With so many events taking place, there is one thing they all have in common - the sharing of food, via a collective meal, or distribution of food grown. In the lead-up to Harvest, many of Dandelion’s Unexpected Gardens have been working with food innovator Simon Preston, to deliver “The Town is the Menu” in collaboration with a local chef or caterer, to create a signature dish for the area, based on its unique history and the stories of people who live there. Those special dishes will be prepared by each garden, with their local food partner and served as part of the celebratory community meal during the weekend Harvest events.
As well as events at the Unexpected Gardens, visitors can also attend one of a series of community Harvest celebrations across the country. Dandelion, working in partnership with BEMIS, has supported and funded 44 community groups and organisations to deliver Harvest celebrations in their local communities. These include Coo Park United AFC in Falkirk, a community football team who began growing during lockdown; Seaweed Gardens, based at Green Shoots Community Garden in Oban, in partnership with their local food bank, who will undertake a citizen science project developing an environmental seaweed fertiliser to grow vegetables; and Maryhill Integration Network whose Harvest will support their work in bringing asylum seekers, refugees, migrants, and the settled inhabitants of Glasgow together.

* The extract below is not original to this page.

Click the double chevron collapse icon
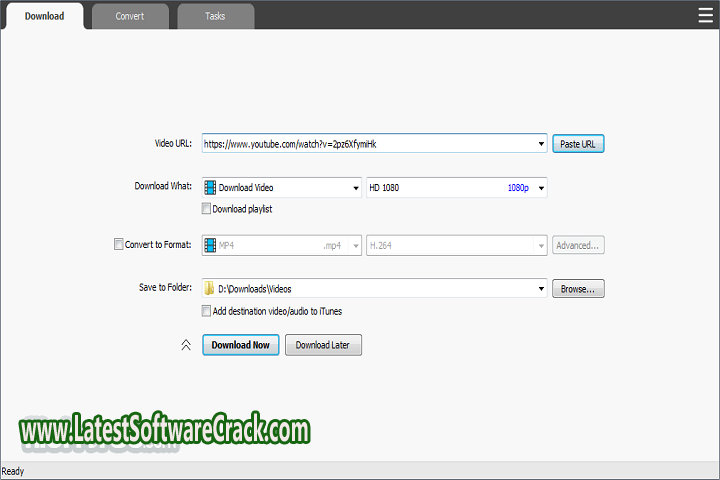pos(185,345)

Many of these grant-funded celebrations are open to visitors across the Harvest weekend, with details available on the Dandelion website.
In addition to the public programme, 468 schools and 89,000 pupils across Scotland have participated in Dandelion’s Schools Growing Initiative. The programme saw them learn about both traditional and cutting-edge methods of growing, alongside activities exploring community and cultural connections to the land and food we grow. As part of this, pupils planted their own crop, which included sowing thousands of potatoes in 1500 tons of specially made growing mix. As the school’s programme comes to its conclusion, many of the schools involved will host their own Harvest celebrations on Friday 9th September, the first day of Dandelion’s Harvest weekend, with events and activities open to pupils, teachers and the wider school communities.
For those unable to attend a Harvest event, Dandelion is inviting everyone to be part of the celebratory weekend by “’growing their own” Harvest celebration with friends, family, colleagues or their local community, by cooking a favourite dish to share, with something grown in Scotland. Anyone who wants to be part of the nationwide Harvest celebrations, can register their own Harvest on the Dandelion website where they will be featured on a digital map showing the breadth of events across the country.